» **EXERCISE SET**
(A) Please retype the Form 8379 instructions from "Specific Instructions" to "help, call 1-866-297-0517)." without changing anything.
(B) Using the Form 8379 instructions, state whether each statement agrees with them, giving yes or no and quoting the words that decide it. (i) Wisconsin is listed as a community property state. (ii) Filing Form 8379 when no past-due obligation exists will speed up your refund. (iii) Under state community property laws, 50% of a joint overpayment, including the earned income credit, is applied to non-federal tax debts.

» **DOCUMENT**
╭──

Specific Instructions

Part I

Line 3.   Not all debts are subject to a tax refund offset. To determine if a debt is owed (other than federal tax), and whether an offset will occur, contact FMS at 1-800-304-3107 (for TTY/TDD help, call 1-866-297-0517).

Filing Form 8379 when no past-due obligation exists will delay your refund.

Line 5.   The community property states are Arizona, California, Idaho, Louisiana, Nevada, New Mexico, Texas, Washington, and Wisconsin.

  If you live in a community property state, special rules will apply to the calculation of your injured spouse refund. Enter the community property state(s) where, at any time during the year, you and your spouse resided and intended to establish a permanent home. For more information about the factors used to determine whether you are subject to community property laws, see Pub. 555.

  In community property states, overpayments are considered joint property and are generally applied (offset) to legally owed past-due obligations of either spouse. However, there are exceptions. The IRS will use each state's rules to determine the amount, if any, that would be refundable to the injured spouse. Under state community property laws, 50% of a joint overpayment (except the earned income credit) is applied to non-federal tax debts such as child or spousal support, student loans, state unemployment compensation debts, or state income tax. However, state laws differ on the amount of a joint overpayment that can be applied to a federal tax debt. The earned income credit is allocated to each spouse based on each spouse's earned income.

╰──

» **LISTING**
╭──

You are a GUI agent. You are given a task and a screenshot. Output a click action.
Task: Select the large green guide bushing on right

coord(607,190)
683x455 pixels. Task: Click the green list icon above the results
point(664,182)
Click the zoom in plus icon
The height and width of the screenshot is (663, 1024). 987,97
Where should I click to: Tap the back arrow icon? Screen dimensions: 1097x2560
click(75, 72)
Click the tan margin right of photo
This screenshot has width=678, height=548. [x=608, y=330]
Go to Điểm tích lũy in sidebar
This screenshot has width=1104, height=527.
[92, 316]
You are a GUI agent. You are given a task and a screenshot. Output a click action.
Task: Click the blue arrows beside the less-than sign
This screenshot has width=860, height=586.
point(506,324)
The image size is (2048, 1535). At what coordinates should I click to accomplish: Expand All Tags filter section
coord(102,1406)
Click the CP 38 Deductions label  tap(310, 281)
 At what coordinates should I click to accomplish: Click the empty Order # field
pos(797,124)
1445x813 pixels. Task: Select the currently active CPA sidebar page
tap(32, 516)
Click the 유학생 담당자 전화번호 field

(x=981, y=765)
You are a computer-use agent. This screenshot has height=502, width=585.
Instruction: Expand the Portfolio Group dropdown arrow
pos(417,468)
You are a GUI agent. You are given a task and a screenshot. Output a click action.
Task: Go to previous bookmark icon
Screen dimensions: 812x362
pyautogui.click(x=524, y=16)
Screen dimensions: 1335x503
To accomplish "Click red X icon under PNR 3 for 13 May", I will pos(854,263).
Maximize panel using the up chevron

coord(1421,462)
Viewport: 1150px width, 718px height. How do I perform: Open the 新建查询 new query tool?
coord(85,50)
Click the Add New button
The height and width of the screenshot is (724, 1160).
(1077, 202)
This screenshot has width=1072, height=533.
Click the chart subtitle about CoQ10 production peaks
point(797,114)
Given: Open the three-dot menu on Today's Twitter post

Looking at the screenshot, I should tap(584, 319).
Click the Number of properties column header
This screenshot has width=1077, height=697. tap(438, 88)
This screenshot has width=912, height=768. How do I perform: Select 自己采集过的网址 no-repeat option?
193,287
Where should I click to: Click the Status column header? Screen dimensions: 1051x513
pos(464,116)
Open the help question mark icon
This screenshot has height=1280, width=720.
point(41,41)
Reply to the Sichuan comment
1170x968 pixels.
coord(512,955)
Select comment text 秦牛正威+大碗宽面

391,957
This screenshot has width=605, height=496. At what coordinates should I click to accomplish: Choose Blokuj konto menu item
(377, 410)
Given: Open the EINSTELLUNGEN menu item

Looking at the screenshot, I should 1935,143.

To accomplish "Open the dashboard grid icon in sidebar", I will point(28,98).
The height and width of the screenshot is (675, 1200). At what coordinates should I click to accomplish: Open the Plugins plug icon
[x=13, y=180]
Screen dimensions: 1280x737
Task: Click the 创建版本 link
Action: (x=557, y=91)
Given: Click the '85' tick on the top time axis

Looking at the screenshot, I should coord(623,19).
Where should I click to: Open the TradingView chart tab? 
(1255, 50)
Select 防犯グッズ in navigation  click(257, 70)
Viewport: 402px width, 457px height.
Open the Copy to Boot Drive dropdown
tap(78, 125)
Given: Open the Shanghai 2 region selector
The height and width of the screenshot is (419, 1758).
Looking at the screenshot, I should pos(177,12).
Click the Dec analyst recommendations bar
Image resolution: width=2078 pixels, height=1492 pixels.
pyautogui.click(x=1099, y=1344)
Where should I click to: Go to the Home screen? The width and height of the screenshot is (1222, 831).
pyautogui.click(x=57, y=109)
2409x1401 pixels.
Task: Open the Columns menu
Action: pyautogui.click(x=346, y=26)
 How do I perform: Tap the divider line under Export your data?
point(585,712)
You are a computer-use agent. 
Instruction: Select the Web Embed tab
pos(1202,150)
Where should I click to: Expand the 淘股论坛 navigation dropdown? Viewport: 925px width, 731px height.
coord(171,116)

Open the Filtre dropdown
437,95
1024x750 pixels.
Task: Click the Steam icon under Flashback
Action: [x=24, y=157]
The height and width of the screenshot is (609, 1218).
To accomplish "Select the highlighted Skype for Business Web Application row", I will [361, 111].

╰──

» **EXERCISE RESPONSES**
(A)
Specific Instructions

Part I

Line 3.   Not all debts are subject to a tax refund offset. To determine if a debt is owed (other than federal tax), and whether an offset will occur, contact FMS at 1-800-304-3107 (for TTY/TDD help, call 1-866-297-0517).

(B)
(i) Yes: "The community property states are Arizona, California, Idaho, Louisiana, Nevada, New Mexico, Texas, Washington, and Wisconsin."
(ii) No: "Filing Form 8379 when no past-due obligation exists will delay your refund."
(iii) No: "50% of a joint overpayment (except the earned income credit) is applied to non-federal tax debts"